The centrality of preaching came to the forefront early in the sixteenth century as winds of reformation and revival swept through the church in Europe. This was generally true in all the lands touched by the Protestant Reformation. It was especially true in Geneva where John Calvin made preaching the Word the dominant passion of his ministry for nearly twenty-five years. His labor for reform was chiefly the labor of a faithful pastor-preacher.
When Calvin returned to Geneva in 1541, after an absence of several years, he helped to organize the churches of the city by writing the Ecclesiastical Ordinances. This work outlined the duties of pastors very specifically. It called for reform in the nature and practice of pastoral ministry as the divinely appointed means for reforming the church. The Ecclesiastical Ordinances suggested that preaching should take place twice on the Lord’s Day and daily the other six days of the week!
Believing that the principal work of pastoral ministry was preaching the Word, Calvin, Luther and lesser known Reformers universally sought to train preachers who could handle the languages of the Bible and exegete the Scriptures with care.

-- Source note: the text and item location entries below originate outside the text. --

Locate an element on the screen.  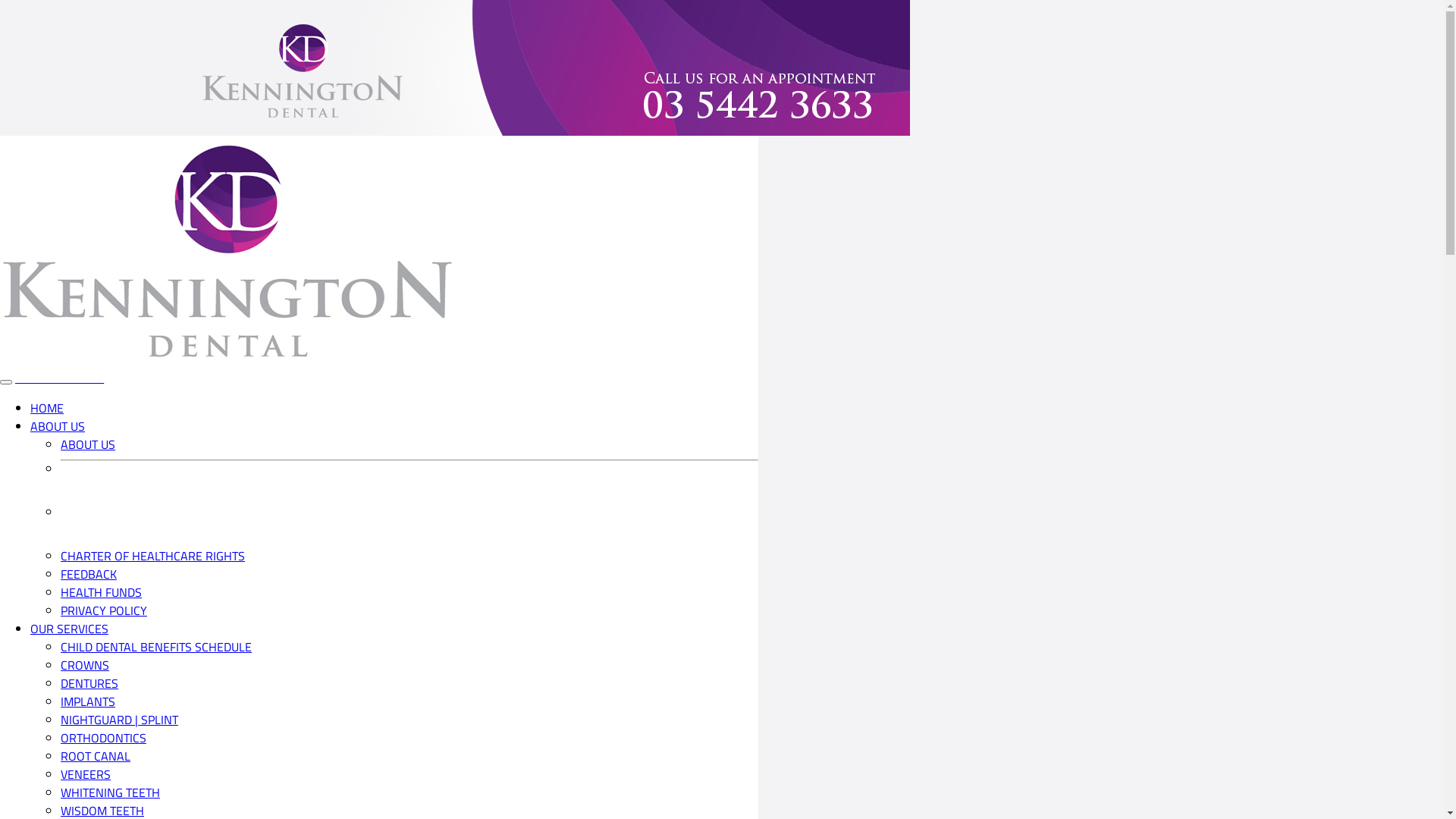
'OUR SERVICES' is located at coordinates (68, 629). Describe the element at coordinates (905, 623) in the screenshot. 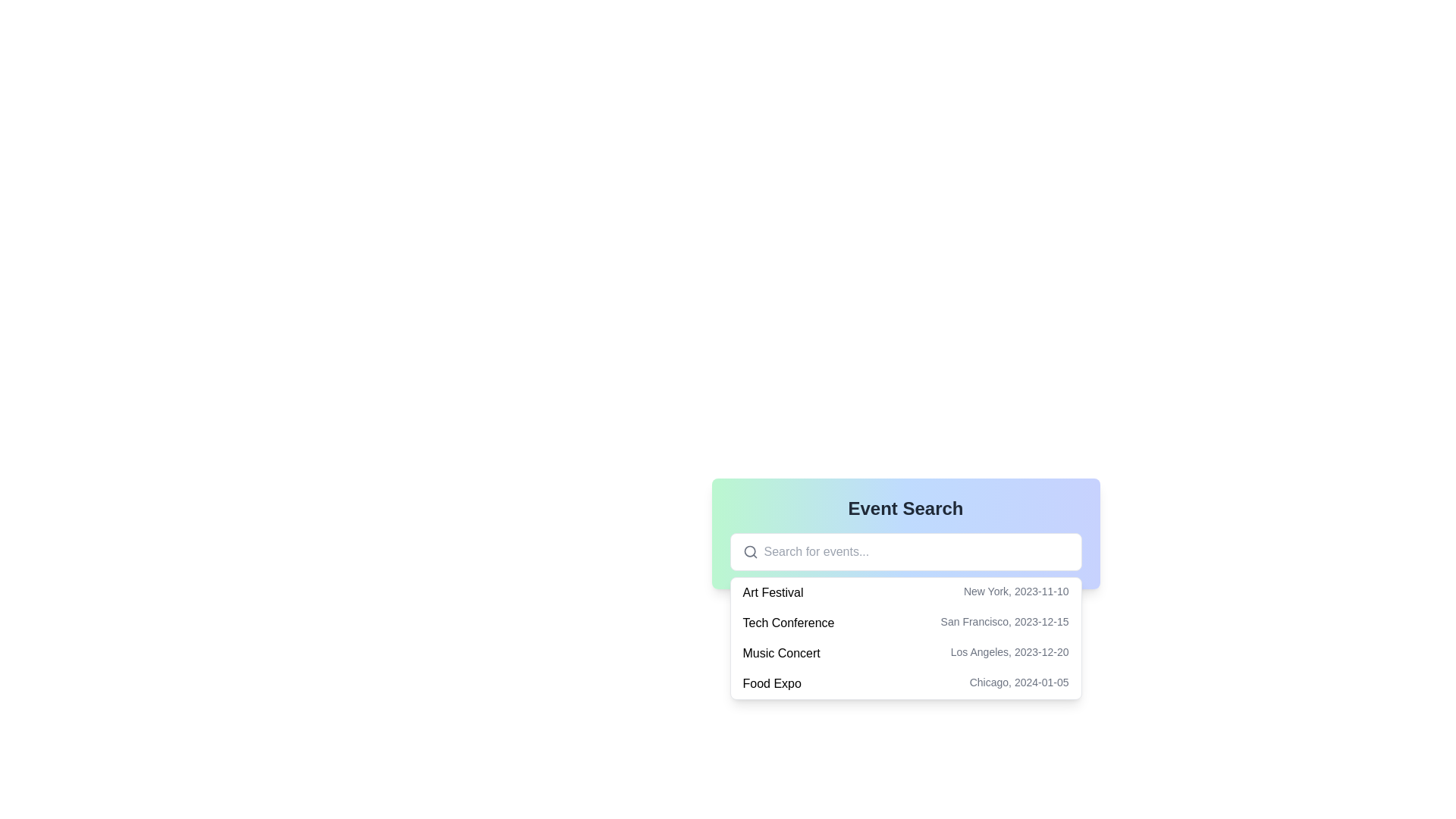

I see `the event listing for 'Tech Conference' in the dropdown menu` at that location.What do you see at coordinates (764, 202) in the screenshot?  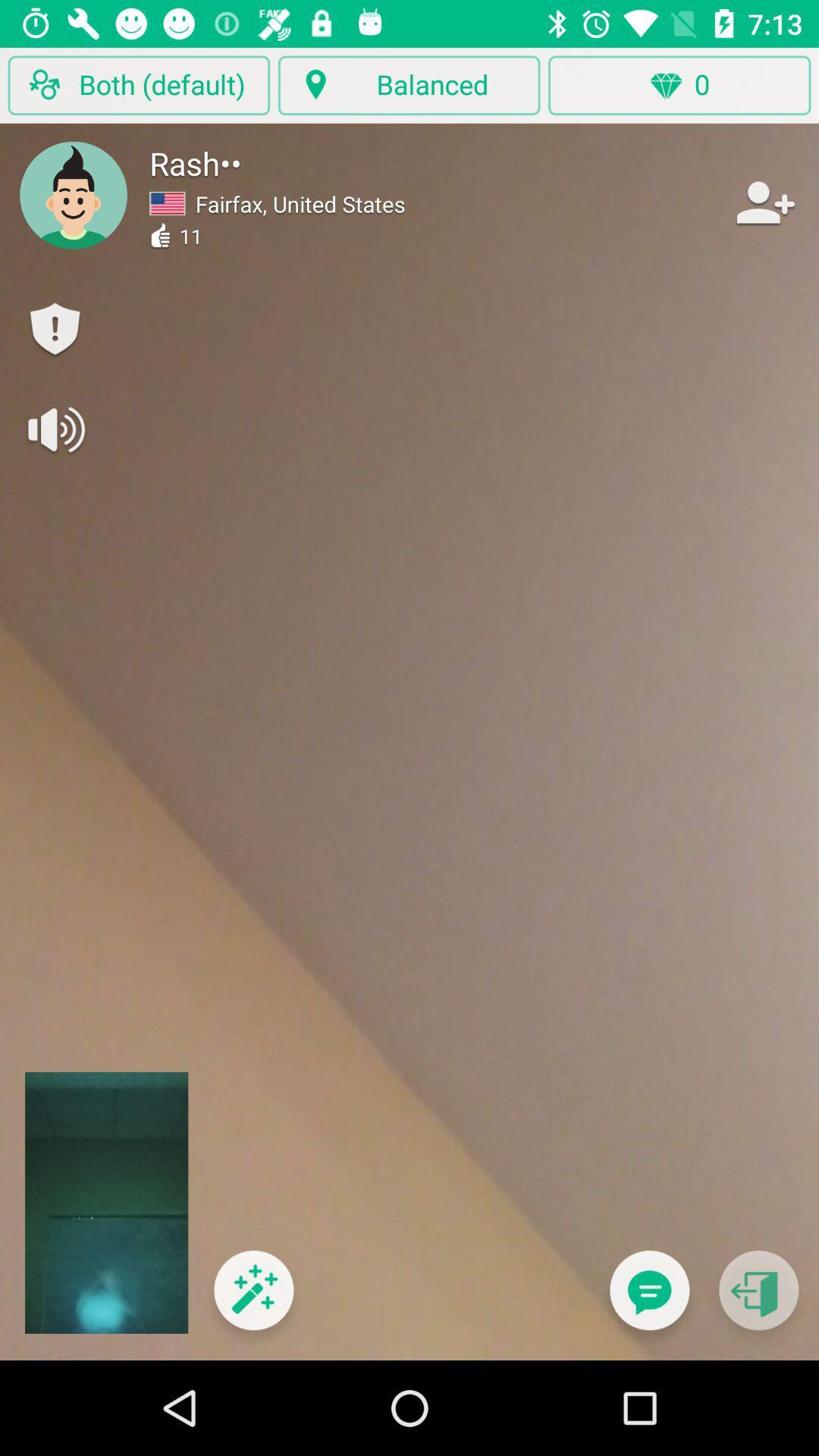 I see `contact` at bounding box center [764, 202].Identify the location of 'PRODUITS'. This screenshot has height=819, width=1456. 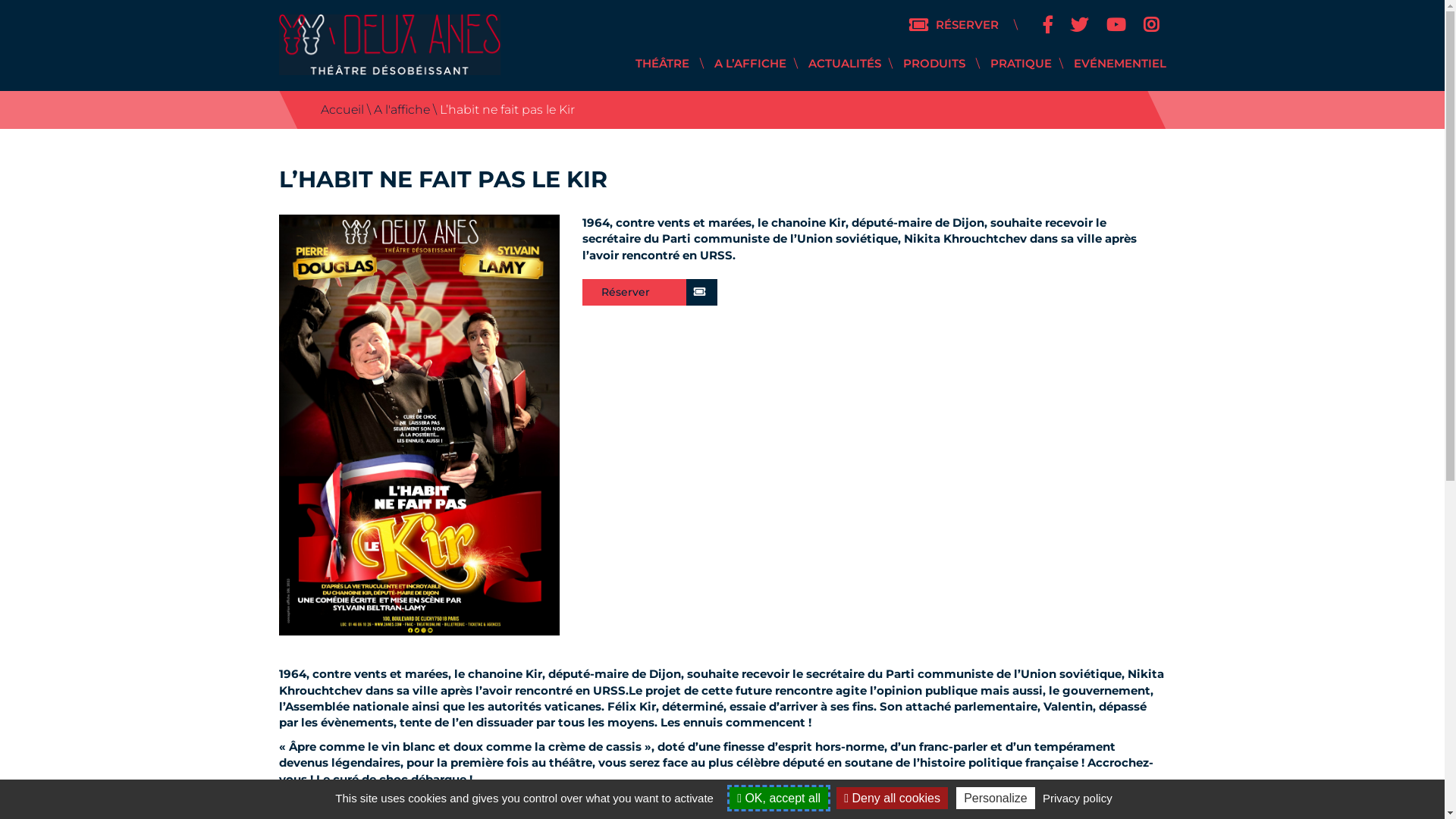
(932, 62).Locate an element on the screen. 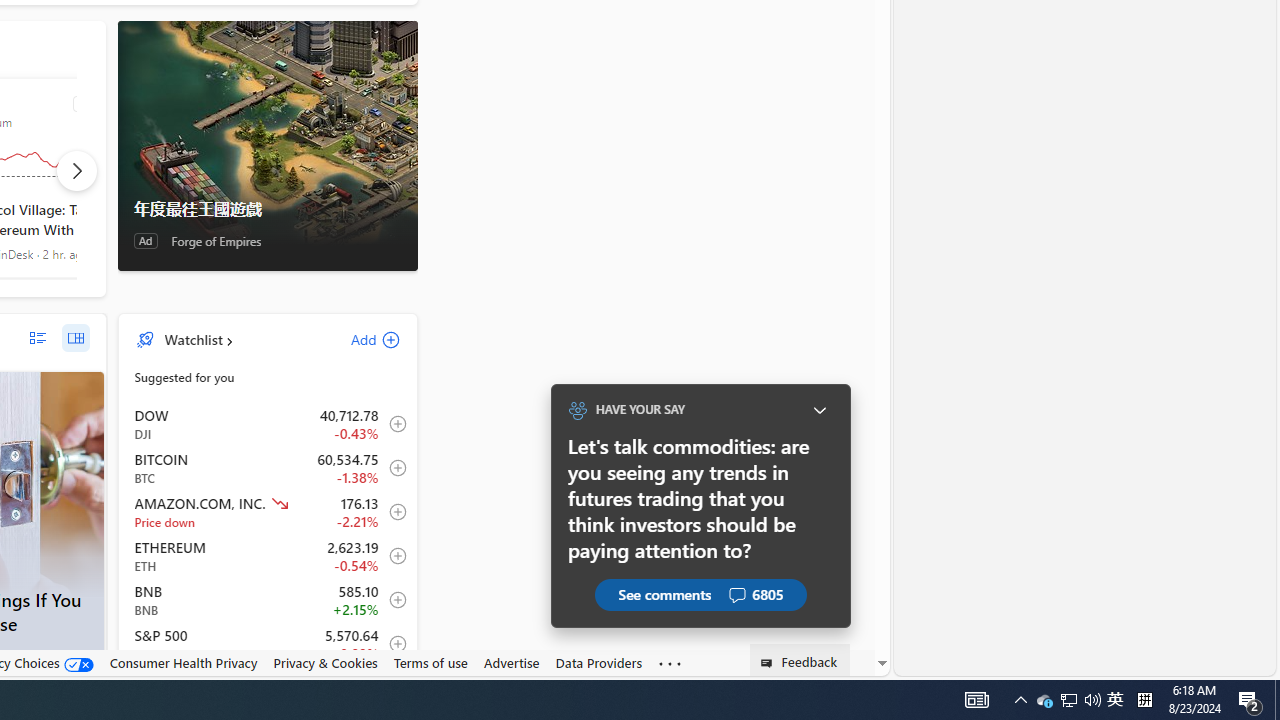  'Data Providers' is located at coordinates (598, 662). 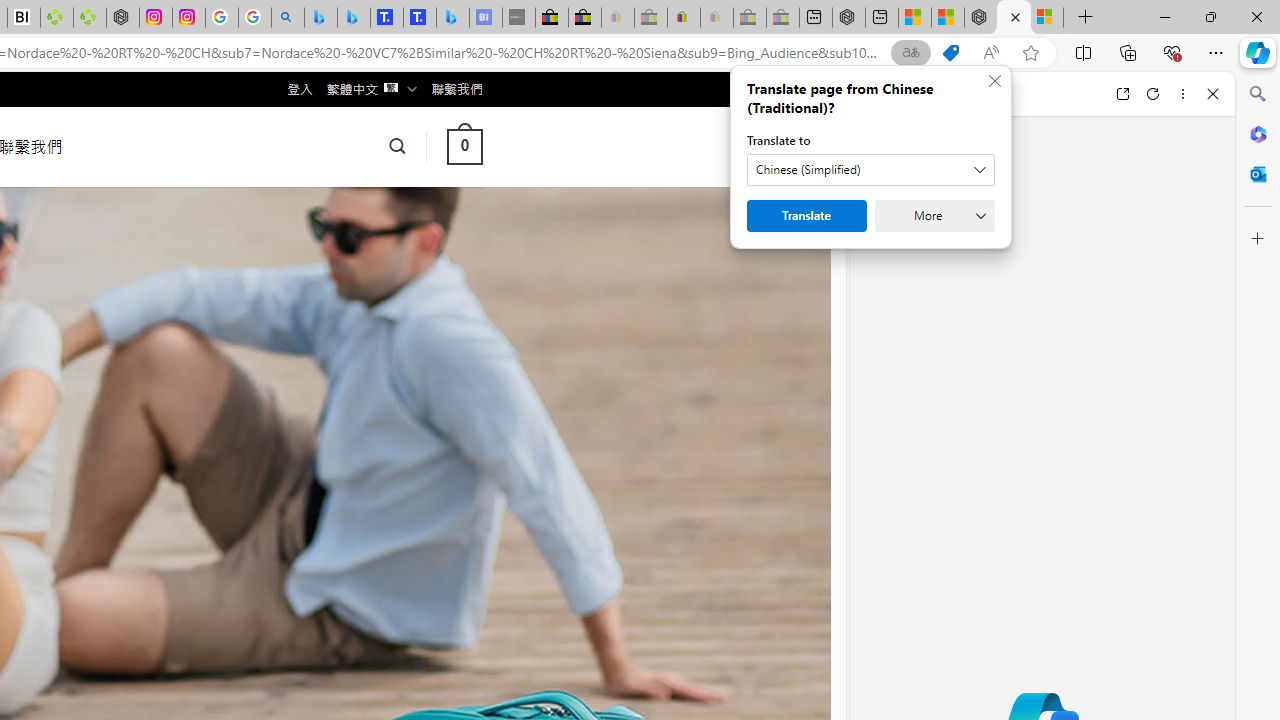 I want to click on 'Microsoft Bing Travel - Shangri-La Hotel Bangkok', so click(x=451, y=17).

Ministers were to be trained in sound theology so they could preach faithfully. The ultimate end of formal training, in other words, was to equip preachers!
How different this picture is from our own time. We reaped the fruit of this Reformation tradition for centuries. This fruit has now been picked and the foundations laid centuries ago are being destroyed. Our celebrated postmodern age values opinions, not doctrinal preaching. And the church is following the pattern of this age, not the pattern of sound words revealed in Holy Scripture. Believing that ours is a word resistant culture, many have come to think of sermons as outmoded and anachronistic. Indeed, one can go from church to church, week after week, in cities and towns across America and find little preaching that sounds like a word with authority from God.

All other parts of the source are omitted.